Девушка дышала возмущенно и шумно. Под вздрагивающим вырезом платья я увидел ее грудь. Совершалось чудо: там, как в сказке, влекуще раздваивались завороженные яблоки такой же восковой чистоты и зрелости, как все тело — шея, плечи.

«Катя!» — чуть было не прокричал я, но опять проделал совсем не то, что чувствовал: я подошел к девушке с папироской в зубах и взял ее за руку.

— Пусти! — проговорила Катя. — Пустите!

И тут я начал понимать, что уже ничего не исправить.

Да, я понял, что все кончено. Но, слава богу, не случилось и того, чего я все же смутно опасался. Я еще щеголевато постукивал носками своих сапог, делал какие-то жесты, а прощенья уже не было.

Не произнося ни слова, озаренная гневом, девушка смотрела мне в лицо, и я не мог не взглянуть ей в глаза. Взглянув, я отвел взгляд, опустил голову.

Я стоял недолго, слушая тишину большой пустой квартиры, дальше стоять было незачем, и вот бесшумно и почтительно я вышел из дома.

Благодарю судьбу, что хоть в эту минуту я сделал то, что следовало сделать.

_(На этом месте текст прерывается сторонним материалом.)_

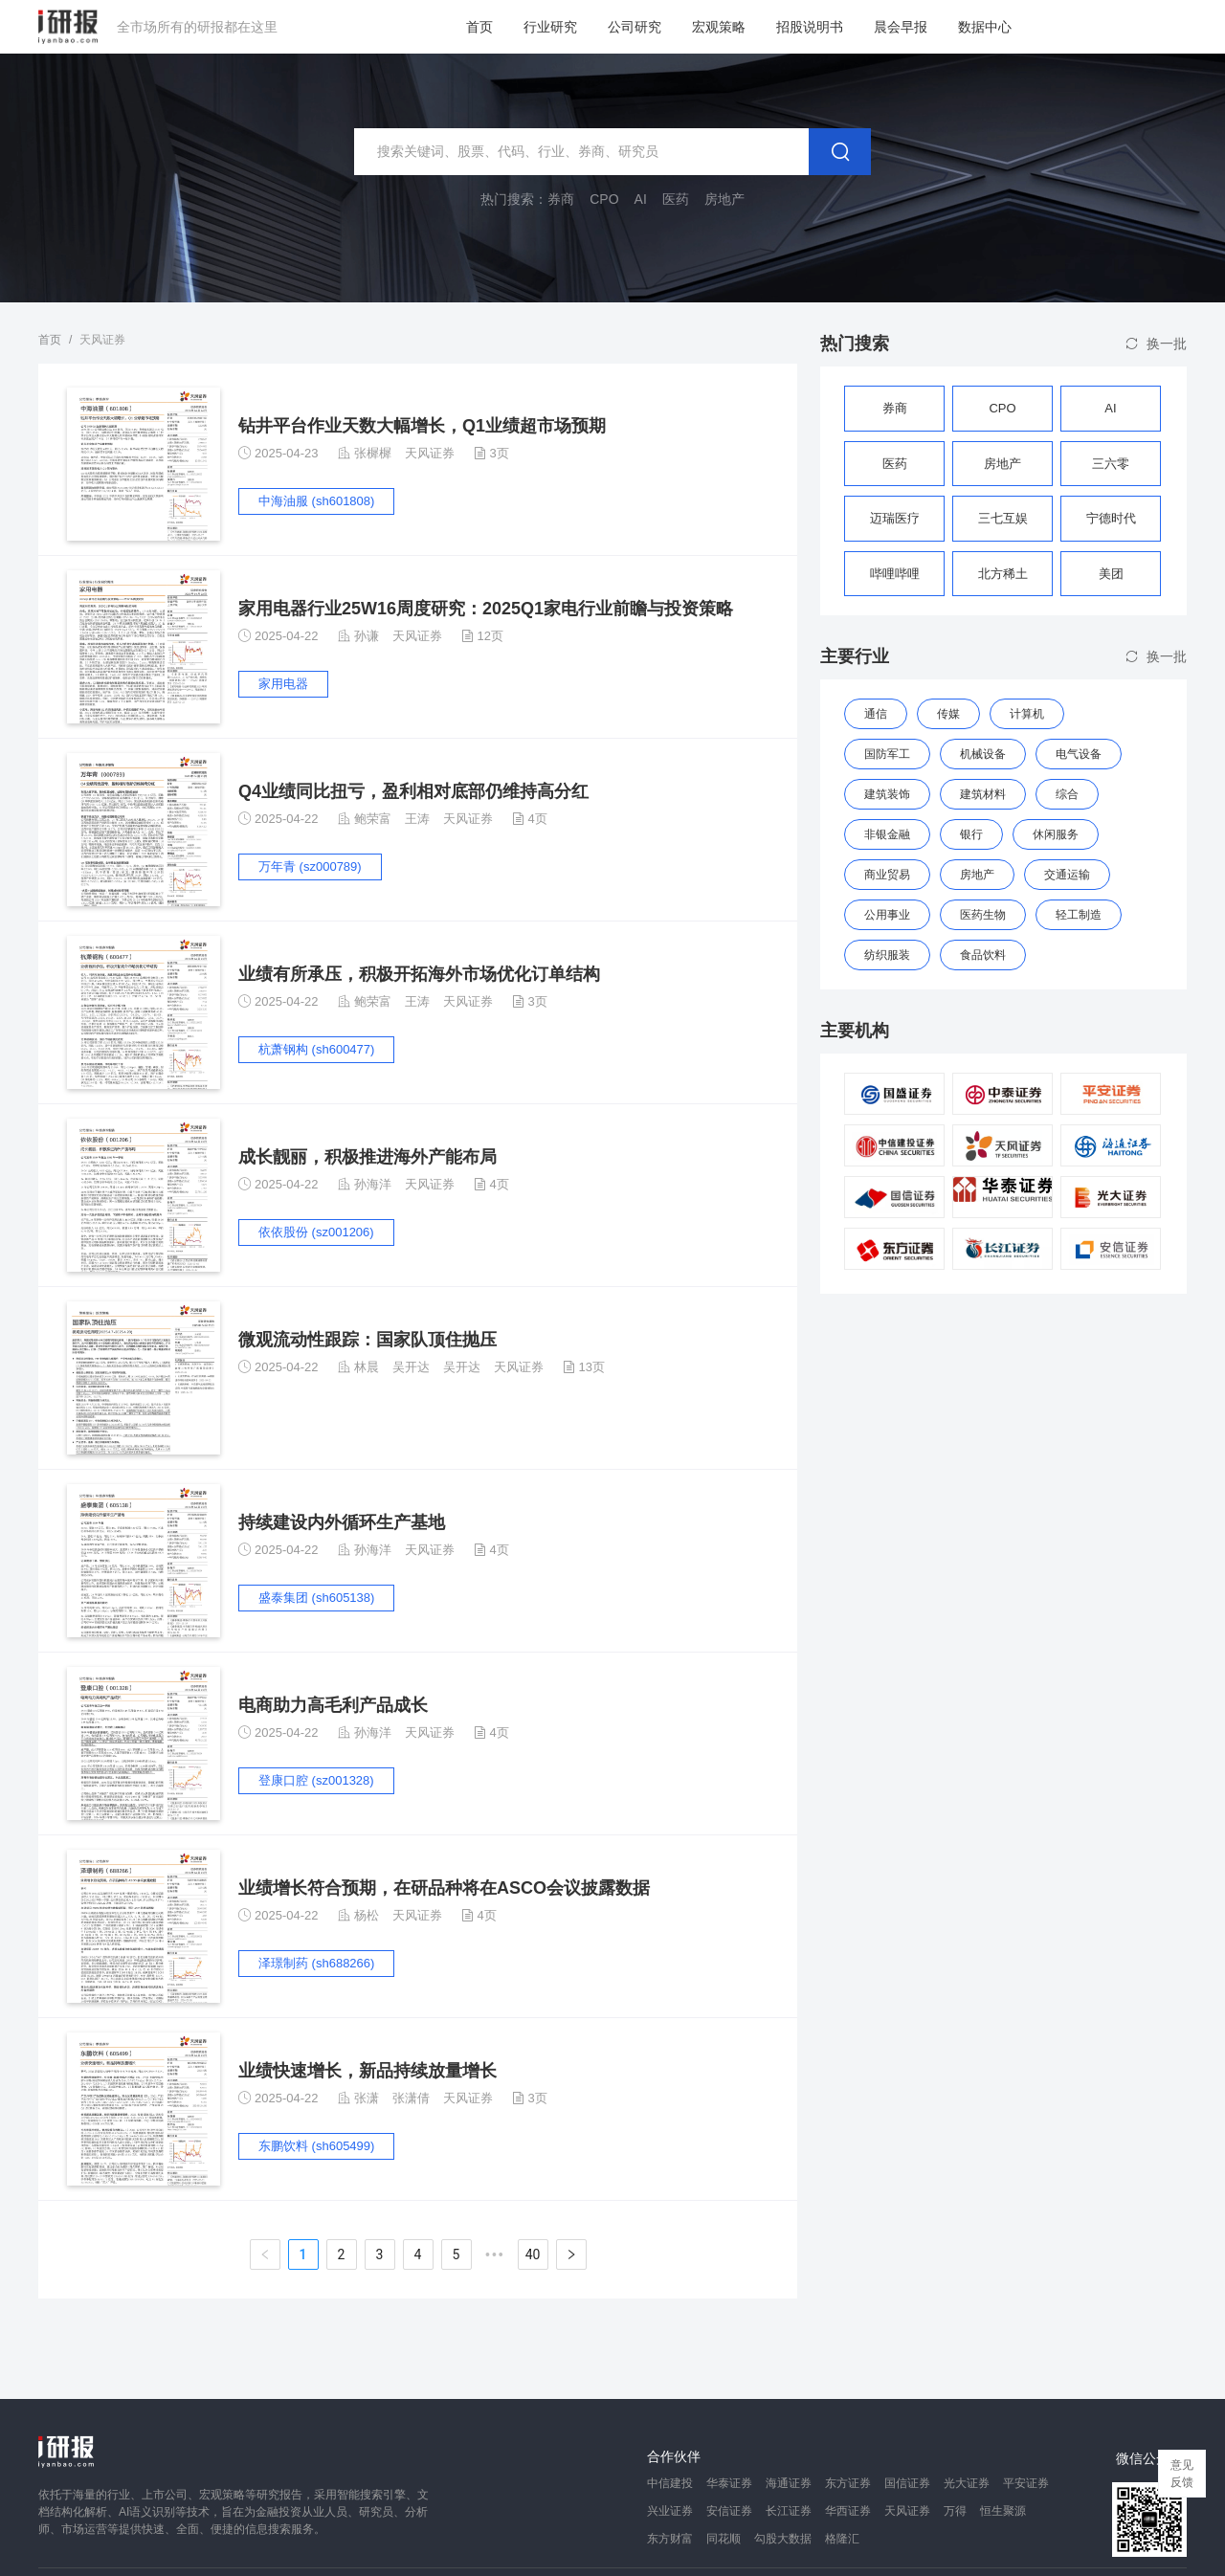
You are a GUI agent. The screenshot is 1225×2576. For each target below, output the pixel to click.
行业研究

— Канапе! — пробормотал я за дверью.

Но что же возвращено мне после этой утраты?

ДУХОВНЫЙ ДИСПУТ

Осенью двадцать первого года мальчишкой, едва кончив срочные курсы, я работал землемером в Ананьевском уезде.

В тот год продналог заменил продразверстку, приступали к разделу земли в трудовое пользование. С буссолью и подушными ведомостями я переезжал из деревни в деревню; звание землемера, как незримый доброжелатель, охраняло меня от грустных случайностей.

Уже не в каждую деревню я согласился бы вернуться без надежного спутника. В это время мне предложили сменить буссоль на винтовку — направиться в Ново-Буйницкую волость, славящуюся неукротимостью нравов. Власть Советов на Украине тогда только устанавливалась. Действовать приходилось не одним именем закона или силой убеждения, иногда — и оружием.

Глубокая осень омертвляла дороги. Из-за края пустых черных степей в пасмурное небо лениво поднимались вороны. Еще вчера спекулянты и мешочники носились по уезду, как гуляки из трактира в трактир, а сегодня и они исчезли с дорог.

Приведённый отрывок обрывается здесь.